──────── Data ────────

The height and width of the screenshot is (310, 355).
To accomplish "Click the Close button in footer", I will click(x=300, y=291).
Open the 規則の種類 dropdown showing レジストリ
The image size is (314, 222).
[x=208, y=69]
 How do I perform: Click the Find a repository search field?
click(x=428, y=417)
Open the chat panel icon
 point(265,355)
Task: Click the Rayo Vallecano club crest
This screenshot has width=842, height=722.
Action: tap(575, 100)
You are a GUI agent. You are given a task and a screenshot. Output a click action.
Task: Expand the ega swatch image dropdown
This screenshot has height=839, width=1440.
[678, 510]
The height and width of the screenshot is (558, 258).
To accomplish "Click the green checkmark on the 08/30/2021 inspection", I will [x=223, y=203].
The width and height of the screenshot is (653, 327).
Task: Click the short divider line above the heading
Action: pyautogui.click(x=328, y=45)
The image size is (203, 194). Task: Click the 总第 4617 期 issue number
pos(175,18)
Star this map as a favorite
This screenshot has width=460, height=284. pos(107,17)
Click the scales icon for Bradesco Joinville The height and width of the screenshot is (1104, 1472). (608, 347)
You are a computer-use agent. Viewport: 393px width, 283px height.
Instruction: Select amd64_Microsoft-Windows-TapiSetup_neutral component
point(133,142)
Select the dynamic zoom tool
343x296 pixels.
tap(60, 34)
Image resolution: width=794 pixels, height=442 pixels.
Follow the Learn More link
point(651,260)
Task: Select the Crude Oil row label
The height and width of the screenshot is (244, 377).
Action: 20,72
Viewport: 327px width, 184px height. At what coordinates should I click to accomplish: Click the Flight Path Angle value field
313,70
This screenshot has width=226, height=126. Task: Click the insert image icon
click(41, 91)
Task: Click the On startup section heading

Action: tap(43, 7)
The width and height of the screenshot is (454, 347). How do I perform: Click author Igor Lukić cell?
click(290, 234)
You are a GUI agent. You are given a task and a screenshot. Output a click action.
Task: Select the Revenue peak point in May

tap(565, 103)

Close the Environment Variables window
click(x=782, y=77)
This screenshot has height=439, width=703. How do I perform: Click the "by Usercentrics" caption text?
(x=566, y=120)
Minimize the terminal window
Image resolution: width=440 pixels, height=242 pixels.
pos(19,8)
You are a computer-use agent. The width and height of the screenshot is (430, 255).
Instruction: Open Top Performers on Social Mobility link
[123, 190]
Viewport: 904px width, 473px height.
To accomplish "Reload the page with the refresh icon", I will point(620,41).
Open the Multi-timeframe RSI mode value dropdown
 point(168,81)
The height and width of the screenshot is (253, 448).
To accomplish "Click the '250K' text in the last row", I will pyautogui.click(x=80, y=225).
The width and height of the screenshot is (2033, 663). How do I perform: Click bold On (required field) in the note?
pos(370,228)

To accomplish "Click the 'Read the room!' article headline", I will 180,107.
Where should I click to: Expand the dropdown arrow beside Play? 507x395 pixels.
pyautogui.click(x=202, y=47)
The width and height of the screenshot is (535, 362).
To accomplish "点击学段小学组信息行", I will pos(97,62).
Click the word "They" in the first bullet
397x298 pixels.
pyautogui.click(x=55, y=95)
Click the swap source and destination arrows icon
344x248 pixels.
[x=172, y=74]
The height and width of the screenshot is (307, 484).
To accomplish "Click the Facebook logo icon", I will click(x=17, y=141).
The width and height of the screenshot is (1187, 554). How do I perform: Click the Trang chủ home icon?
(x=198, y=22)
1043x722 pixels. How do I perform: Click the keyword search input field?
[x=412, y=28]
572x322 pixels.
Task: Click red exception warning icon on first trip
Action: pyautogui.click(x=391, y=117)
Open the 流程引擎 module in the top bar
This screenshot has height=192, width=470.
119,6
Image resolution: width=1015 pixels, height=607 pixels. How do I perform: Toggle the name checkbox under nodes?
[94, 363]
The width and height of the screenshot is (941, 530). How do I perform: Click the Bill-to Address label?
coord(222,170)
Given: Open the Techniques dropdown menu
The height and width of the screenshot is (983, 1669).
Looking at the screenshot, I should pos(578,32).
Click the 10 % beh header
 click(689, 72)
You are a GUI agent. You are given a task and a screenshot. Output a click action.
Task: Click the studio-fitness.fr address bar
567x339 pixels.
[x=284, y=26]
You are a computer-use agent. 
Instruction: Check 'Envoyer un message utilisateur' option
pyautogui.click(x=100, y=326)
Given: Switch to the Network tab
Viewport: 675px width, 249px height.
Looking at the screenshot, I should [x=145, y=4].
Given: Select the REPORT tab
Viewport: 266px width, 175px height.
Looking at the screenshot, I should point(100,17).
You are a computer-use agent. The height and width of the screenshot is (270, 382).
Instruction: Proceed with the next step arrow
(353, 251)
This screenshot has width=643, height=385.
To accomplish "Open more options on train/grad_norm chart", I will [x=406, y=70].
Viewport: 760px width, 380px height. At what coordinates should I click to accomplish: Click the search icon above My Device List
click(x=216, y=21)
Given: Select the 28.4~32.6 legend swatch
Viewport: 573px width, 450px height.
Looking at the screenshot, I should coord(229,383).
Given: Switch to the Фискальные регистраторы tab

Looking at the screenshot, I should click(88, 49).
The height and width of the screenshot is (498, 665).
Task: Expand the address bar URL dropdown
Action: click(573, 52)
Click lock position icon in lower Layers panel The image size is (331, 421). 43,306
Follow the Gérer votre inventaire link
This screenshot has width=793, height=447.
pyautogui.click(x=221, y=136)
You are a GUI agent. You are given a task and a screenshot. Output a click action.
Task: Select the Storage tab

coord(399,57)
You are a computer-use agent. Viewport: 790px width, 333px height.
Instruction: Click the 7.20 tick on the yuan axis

────────

• **Work order**
Transcribe each entry word for word.

• **Problem solution**
The height and width of the screenshot is (310, 355).
To accomplish "Click the Close button in footer", I will click(x=300, y=291).
Open the 規則の種類 dropdown showing レジストリ
The image size is (314, 222).
[x=208, y=69]
 How do I perform: Click the Find a repository search field?
click(x=428, y=417)
Open the chat panel icon
 point(265,355)
Task: Click the Rayo Vallecano club crest
This screenshot has width=842, height=722.
Action: tap(575, 100)
You are a GUI agent. You are given a task and a screenshot. Output a click action.
Task: Expand the ega swatch image dropdown
This screenshot has height=839, width=1440.
[678, 510]
The height and width of the screenshot is (558, 258).
To accomplish "Click the green checkmark on the 08/30/2021 inspection", I will [x=223, y=203].
The width and height of the screenshot is (653, 327).
Task: Click the short divider line above the heading
Action: pyautogui.click(x=328, y=45)
The image size is (203, 194). Task: Click the 总第 4617 期 issue number
pos(175,18)
Star this map as a favorite
This screenshot has width=460, height=284. pos(107,17)
Click the scales icon for Bradesco Joinville The height and width of the screenshot is (1104, 1472). (608, 347)
You are a computer-use agent. Viewport: 393px width, 283px height.
Instruction: Select amd64_Microsoft-Windows-TapiSetup_neutral component
point(133,142)
Select the dynamic zoom tool
343x296 pixels.
tap(60, 34)
Image resolution: width=794 pixels, height=442 pixels.
Follow the Learn More link
point(651,260)
Task: Select the Crude Oil row label
The height and width of the screenshot is (244, 377).
Action: 20,72
Viewport: 327px width, 184px height. At what coordinates should I click to accomplish: Click the Flight Path Angle value field
313,70
This screenshot has width=226, height=126. Task: Click the insert image icon
click(41, 91)
Task: Click the On startup section heading

Action: tap(43, 7)
The width and height of the screenshot is (454, 347). How do I perform: Click author Igor Lukić cell?
click(290, 234)
You are a GUI agent. You are given a task and a screenshot. Output a click action.
Task: Select the Revenue peak point in May

tap(565, 103)

Close the Environment Variables window
click(x=782, y=77)
This screenshot has height=439, width=703. How do I perform: Click the "by Usercentrics" caption text?
(x=566, y=120)
Minimize the terminal window
Image resolution: width=440 pixels, height=242 pixels.
pos(19,8)
You are a computer-use agent. The width and height of the screenshot is (430, 255).
Instruction: Open Top Performers on Social Mobility link
[123, 190]
Viewport: 904px width, 473px height.
To accomplish "Reload the page with the refresh icon", I will point(620,41).
Open the Multi-timeframe RSI mode value dropdown
 point(168,81)
The height and width of the screenshot is (253, 448).
To accomplish "Click the '250K' text in the last row", I will pyautogui.click(x=80, y=225).
The width and height of the screenshot is (2033, 663). How do I perform: Click bold On (required field) in the note?
pos(370,228)

To accomplish "Click the 'Read the room!' article headline", I will 180,107.
Where should I click to: Expand the dropdown arrow beside Play? 507x395 pixels.
pyautogui.click(x=202, y=47)
The width and height of the screenshot is (535, 362).
To accomplish "点击学段小学组信息行", I will pos(97,62).
Click the word "They" in the first bullet
397x298 pixels.
pyautogui.click(x=55, y=95)
Click the swap source and destination arrows icon
344x248 pixels.
[x=172, y=74]
The height and width of the screenshot is (307, 484).
To accomplish "Click the Facebook logo icon", I will click(x=17, y=141).
The width and height of the screenshot is (1187, 554). How do I perform: Click the Trang chủ home icon?
(x=198, y=22)
1043x722 pixels. How do I perform: Click the keyword search input field?
[x=412, y=28]
572x322 pixels.
Task: Click red exception warning icon on first trip
Action: pyautogui.click(x=391, y=117)
Open the 流程引擎 module in the top bar
This screenshot has height=192, width=470.
119,6
Image resolution: width=1015 pixels, height=607 pixels. How do I perform: Toggle the name checkbox under nodes?
[94, 363]
The width and height of the screenshot is (941, 530). How do I perform: Click the Bill-to Address label?
coord(222,170)
Given: Open the Techniques dropdown menu
The height and width of the screenshot is (983, 1669).
Looking at the screenshot, I should pos(578,32).
Click the 10 % beh header
 click(689, 72)
You are a GUI agent. You are given a task and a screenshot. Output a click action.
Task: Click the studio-fitness.fr address bar
567x339 pixels.
[x=284, y=26]
You are a computer-use agent. 
Instruction: Check 'Envoyer un message utilisateur' option
pyautogui.click(x=100, y=326)
Given: Switch to the Network tab
Viewport: 675px width, 249px height.
Looking at the screenshot, I should [x=145, y=4].
Given: Select the REPORT tab
Viewport: 266px width, 175px height.
Looking at the screenshot, I should point(100,17).
You are a computer-use agent. The height and width of the screenshot is (270, 382).
Instruction: Proceed with the next step arrow
(353, 251)
This screenshot has width=643, height=385.
To accomplish "Open more options on train/grad_norm chart", I will [x=406, y=70].
Viewport: 760px width, 380px height. At what coordinates should I click to accomplish: Click the search icon above My Device List
click(x=216, y=21)
Given: Select the 28.4~32.6 legend swatch
Viewport: 573px width, 450px height.
Looking at the screenshot, I should coord(229,383).
Given: Switch to the Фискальные регистраторы tab

Looking at the screenshot, I should click(88, 49).
The height and width of the screenshot is (498, 665).
Task: Expand the address bar URL dropdown
Action: click(573, 52)
Click lock position icon in lower Layers panel The image size is (331, 421). 43,306
Follow the Gérer votre inventaire link
This screenshot has width=793, height=447.
pyautogui.click(x=221, y=136)
You are a GUI agent. You are given a task and a screenshot. Output a click action.
Task: Select the Storage tab

coord(399,57)
You are a computer-use agent. Viewport: 790px width, 333px height.
Instruction: Click the 7.20 tick on the yuan axis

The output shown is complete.